Massachusetts
5 places to go for a swim in Massachusetts this summer
When summer season heats up, Massachusetts affords inland and shoreline locations to make a splash — seaside, river, lake and pond and seashores.
We requested our readers to share their favourite locations to take in, and funky down, and this is what they informed us.
Please test contact data earlier than making your plans.
Extra:The place to hike in Massachusetts: Readers share their favourite trails
Location South Shore Drive, South Yarmouth, Cape Cod
Options: Additionally known as Smuggler’s Seashore, with bathhouse, cellular meals concession, boat trailer parking, boat ramp, fishing deck, massive parking space.

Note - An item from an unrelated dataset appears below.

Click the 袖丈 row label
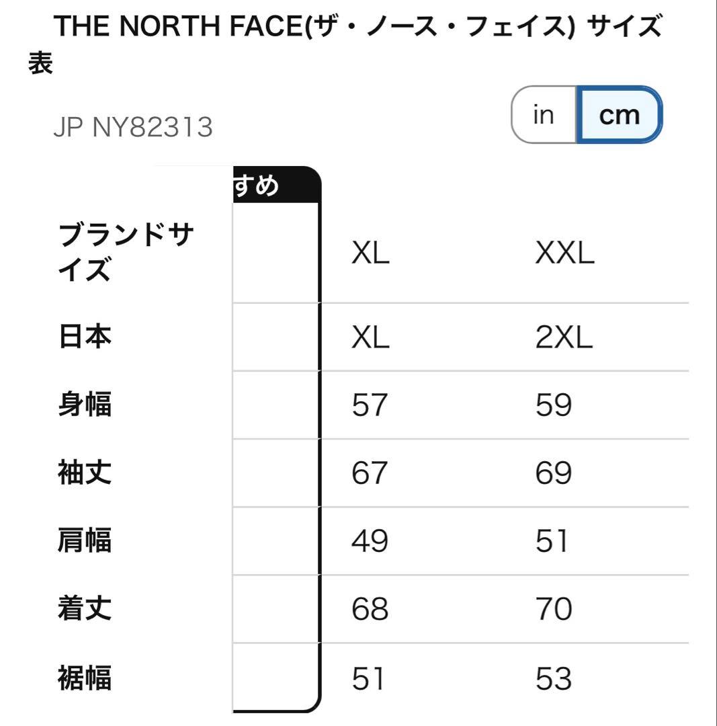 (85, 473)
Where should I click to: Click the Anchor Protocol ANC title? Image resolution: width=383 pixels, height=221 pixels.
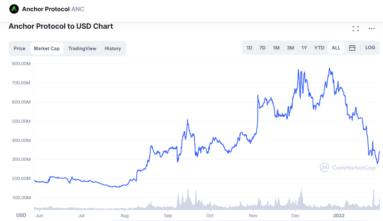(53, 9)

Extra data yarmouth.ma.us.
Location 310 Argilla Street, Ipswich
Options Trustees of the Reservation property, with greater than 1,200 acres of beachfront, dunes, salt marsh, and maritime forest. Facilities embrace horseback driving.
See 2022 schedule for charges.
Extra data hyperlink at thetrustees.org.
Location Gott Avenue, Rockport
Options On a transparent day, views obtainable of Mount Agamenticus, positioned 40 miles away in Maine, and the Isles of Shoals off the coast of New Hampshire. Park contains trails, tide swimming pools, picnic areas, and World Struggle II historical past and Cape Ann granite trade historical past.
Extra data hyperlink at mass.gov.
Location 250 Seashore Street, Orleans
Options In style Cape Cod seashore, about 10 miles lengthy, with white sand, lifeguards, restrooms, out of doors showers, altering rooms, snack bar, and extra. There are trails for permitted over-sand autos. Out of doors concert events Thursday nights in July and Monday nights in August on the Gazebo at Nauset Seashore.
Extra data city.orelans.ma.us.
Location 915 Walden St., Harmony
Options In style with vacationers and locals, and made well-known by author and thinker Henry David Thoreau. With swimming, strolling, boating; woodland trails, and reproduction of Thoreau’s single-room cabin.
Car parking zone closes as soon as capability is reached.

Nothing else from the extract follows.